Collection entries:

::::::::

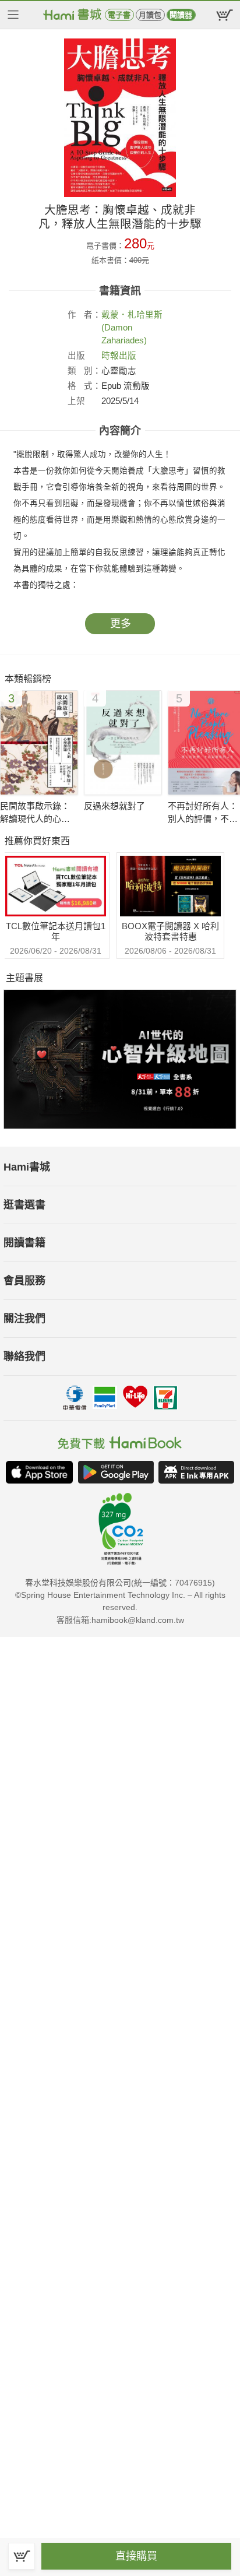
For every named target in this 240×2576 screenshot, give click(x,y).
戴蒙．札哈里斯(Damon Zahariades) (132, 327)
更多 (120, 624)
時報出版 (118, 355)
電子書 (119, 14)
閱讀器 (181, 14)
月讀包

::::::::

» **WORK REQUEST**
The entries above are to be reproduced exactly, with the pictures dropped.

» **RESPONSE TO THE EXERCISE**
For every named target in this 240×2576 screenshot, give click(x,y).
戴蒙．札哈里斯(Damon Zahariades) (132, 327)
更多 (120, 624)
時報出版 (118, 355)
電子書 (119, 14)
閱讀器 (181, 14)
月讀包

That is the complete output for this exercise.